┌────────
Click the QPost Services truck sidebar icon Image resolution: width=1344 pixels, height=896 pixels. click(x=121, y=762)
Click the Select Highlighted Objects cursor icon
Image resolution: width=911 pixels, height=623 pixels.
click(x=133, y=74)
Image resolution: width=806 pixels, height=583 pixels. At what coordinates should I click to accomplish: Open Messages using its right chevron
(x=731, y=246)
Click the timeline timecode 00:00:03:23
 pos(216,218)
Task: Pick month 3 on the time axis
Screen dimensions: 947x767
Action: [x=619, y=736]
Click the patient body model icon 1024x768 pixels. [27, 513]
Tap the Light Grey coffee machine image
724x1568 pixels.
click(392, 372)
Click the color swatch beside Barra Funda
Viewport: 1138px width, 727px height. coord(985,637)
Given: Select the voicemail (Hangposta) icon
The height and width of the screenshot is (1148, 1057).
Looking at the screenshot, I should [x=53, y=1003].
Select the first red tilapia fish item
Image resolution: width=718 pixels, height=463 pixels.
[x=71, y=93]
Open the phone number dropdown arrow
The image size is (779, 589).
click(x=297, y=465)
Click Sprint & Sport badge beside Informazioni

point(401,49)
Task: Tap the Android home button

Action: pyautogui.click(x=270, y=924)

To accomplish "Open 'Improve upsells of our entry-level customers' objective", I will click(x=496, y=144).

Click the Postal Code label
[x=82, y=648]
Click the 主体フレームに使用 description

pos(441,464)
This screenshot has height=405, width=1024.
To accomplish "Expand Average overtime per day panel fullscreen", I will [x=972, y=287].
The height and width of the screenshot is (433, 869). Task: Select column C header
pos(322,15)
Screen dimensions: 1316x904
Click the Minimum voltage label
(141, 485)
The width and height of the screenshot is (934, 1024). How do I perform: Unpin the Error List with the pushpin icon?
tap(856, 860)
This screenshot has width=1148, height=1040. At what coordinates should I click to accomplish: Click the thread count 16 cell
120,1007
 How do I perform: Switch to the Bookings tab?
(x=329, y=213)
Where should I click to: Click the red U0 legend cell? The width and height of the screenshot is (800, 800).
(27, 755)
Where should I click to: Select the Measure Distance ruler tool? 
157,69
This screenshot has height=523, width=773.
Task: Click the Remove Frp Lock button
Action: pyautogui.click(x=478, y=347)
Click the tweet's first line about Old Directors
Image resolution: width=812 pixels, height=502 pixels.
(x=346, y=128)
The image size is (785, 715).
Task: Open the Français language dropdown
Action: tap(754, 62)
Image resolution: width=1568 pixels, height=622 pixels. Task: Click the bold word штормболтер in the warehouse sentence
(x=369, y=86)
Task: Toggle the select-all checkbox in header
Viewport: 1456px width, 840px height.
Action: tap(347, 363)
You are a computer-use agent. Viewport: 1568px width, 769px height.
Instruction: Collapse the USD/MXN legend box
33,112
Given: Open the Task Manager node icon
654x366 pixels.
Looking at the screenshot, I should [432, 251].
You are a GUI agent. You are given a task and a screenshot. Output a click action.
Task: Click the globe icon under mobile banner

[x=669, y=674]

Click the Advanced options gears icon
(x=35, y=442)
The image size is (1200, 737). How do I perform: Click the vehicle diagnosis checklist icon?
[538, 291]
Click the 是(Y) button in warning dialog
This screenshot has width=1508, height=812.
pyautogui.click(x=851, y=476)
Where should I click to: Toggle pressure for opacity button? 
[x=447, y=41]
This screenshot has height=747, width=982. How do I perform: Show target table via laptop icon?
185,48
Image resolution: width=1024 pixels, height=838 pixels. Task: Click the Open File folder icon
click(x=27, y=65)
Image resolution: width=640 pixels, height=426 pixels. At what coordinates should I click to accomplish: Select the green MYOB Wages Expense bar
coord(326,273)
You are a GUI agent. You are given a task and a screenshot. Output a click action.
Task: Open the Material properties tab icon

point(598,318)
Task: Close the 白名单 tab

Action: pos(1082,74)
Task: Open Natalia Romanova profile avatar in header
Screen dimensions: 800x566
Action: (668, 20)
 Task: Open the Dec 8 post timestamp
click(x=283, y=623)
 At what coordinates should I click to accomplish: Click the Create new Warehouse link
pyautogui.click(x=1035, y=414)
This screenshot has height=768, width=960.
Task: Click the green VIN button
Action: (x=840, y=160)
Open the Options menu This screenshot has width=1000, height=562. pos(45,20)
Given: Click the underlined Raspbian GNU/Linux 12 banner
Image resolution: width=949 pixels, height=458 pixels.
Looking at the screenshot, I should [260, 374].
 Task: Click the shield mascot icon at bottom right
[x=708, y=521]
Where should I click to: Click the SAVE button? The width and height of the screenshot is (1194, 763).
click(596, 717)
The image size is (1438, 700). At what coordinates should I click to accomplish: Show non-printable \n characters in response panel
└────────
Give back the whole listing exactly.

Click the QPost Services truck sidebar icon Image resolution: width=1344 pixels, height=896 pixels. click(x=121, y=762)
Click the Select Highlighted Objects cursor icon
Image resolution: width=911 pixels, height=623 pixels.
click(x=133, y=74)
Image resolution: width=806 pixels, height=583 pixels. At what coordinates should I click to accomplish: Open Messages using its right chevron
(x=731, y=246)
Click the timeline timecode 00:00:03:23
 pos(216,218)
Task: Pick month 3 on the time axis
Screen dimensions: 947x767
Action: [x=619, y=736]
Click the patient body model icon 1024x768 pixels. [27, 513]
Tap the Light Grey coffee machine image
724x1568 pixels.
click(392, 372)
Click the color swatch beside Barra Funda
Viewport: 1138px width, 727px height. coord(985,637)
Given: Select the voicemail (Hangposta) icon
The height and width of the screenshot is (1148, 1057).
Looking at the screenshot, I should [x=53, y=1003].
Select the first red tilapia fish item
Image resolution: width=718 pixels, height=463 pixels.
[x=71, y=93]
Open the phone number dropdown arrow
The image size is (779, 589).
click(x=297, y=465)
Click Sprint & Sport badge beside Informazioni

point(401,49)
Task: Tap the Android home button

Action: pyautogui.click(x=270, y=924)

To accomplish "Open 'Improve upsells of our entry-level customers' objective", I will click(x=496, y=144).

Click the Postal Code label
[x=82, y=648]
Click the 主体フレームに使用 description

pos(441,464)
This screenshot has height=405, width=1024.
To accomplish "Expand Average overtime per day panel fullscreen", I will [x=972, y=287].
The height and width of the screenshot is (433, 869). Task: Select column C header
pos(322,15)
Screen dimensions: 1316x904
Click the Minimum voltage label
(141, 485)
The width and height of the screenshot is (934, 1024). How do I perform: Unpin the Error List with the pushpin icon?
tap(856, 860)
This screenshot has width=1148, height=1040. At what coordinates should I click to accomplish: Click the thread count 16 cell
120,1007
 How do I perform: Switch to the Bookings tab?
(x=329, y=213)
Where should I click to: Click the red U0 legend cell? The width and height of the screenshot is (800, 800).
(27, 755)
Where should I click to: Select the Measure Distance ruler tool? 
157,69
This screenshot has height=523, width=773.
Task: Click the Remove Frp Lock button
Action: pyautogui.click(x=478, y=347)
Click the tweet's first line about Old Directors
Image resolution: width=812 pixels, height=502 pixels.
(x=346, y=128)
The image size is (785, 715).
Task: Open the Français language dropdown
Action: tap(754, 62)
Image resolution: width=1568 pixels, height=622 pixels. Task: Click the bold word штормболтер in the warehouse sentence
(x=369, y=86)
Task: Toggle the select-all checkbox in header
Viewport: 1456px width, 840px height.
Action: tap(347, 363)
You are a computer-use agent. Viewport: 1568px width, 769px height.
Instruction: Collapse the USD/MXN legend box
33,112
Given: Open the Task Manager node icon
654x366 pixels.
Looking at the screenshot, I should [432, 251].
You are a GUI agent. You are given a task and a screenshot. Output a click action.
Task: Click the globe icon under mobile banner

[x=669, y=674]

Click the Advanced options gears icon
(x=35, y=442)
The image size is (1200, 737). How do I perform: Click the vehicle diagnosis checklist icon?
[538, 291]
Click the 是(Y) button in warning dialog
This screenshot has width=1508, height=812.
pyautogui.click(x=851, y=476)
Where should I click to: Toggle pressure for opacity button? 
[x=447, y=41]
This screenshot has height=747, width=982. How do I perform: Show target table via laptop icon?
185,48
Image resolution: width=1024 pixels, height=838 pixels. Task: Click the Open File folder icon
click(x=27, y=65)
Image resolution: width=640 pixels, height=426 pixels. At what coordinates should I click to accomplish: Select the green MYOB Wages Expense bar
coord(326,273)
You are a GUI agent. You are given a task and a screenshot. Output a click action.
Task: Open the Material properties tab icon

point(598,318)
Task: Close the 白名单 tab

Action: pos(1082,74)
Task: Open Natalia Romanova profile avatar in header
Screen dimensions: 800x566
Action: (668, 20)
 Task: Open the Dec 8 post timestamp
click(x=283, y=623)
 At what coordinates should I click to accomplish: Click the Create new Warehouse link
pyautogui.click(x=1035, y=414)
This screenshot has height=768, width=960.
Task: Click the green VIN button
Action: (x=840, y=160)
Open the Options menu This screenshot has width=1000, height=562. pos(45,20)
Given: Click the underlined Raspbian GNU/Linux 12 banner
Image resolution: width=949 pixels, height=458 pixels.
Looking at the screenshot, I should [260, 374].
 Task: Click the shield mascot icon at bottom right
[x=708, y=521]
Where should I click to: Click the SAVE button? The width and height of the screenshot is (1194, 763).
click(596, 717)
The image size is (1438, 700). At what coordinates should I click to accomplish: Show non-printable \n characters in response panel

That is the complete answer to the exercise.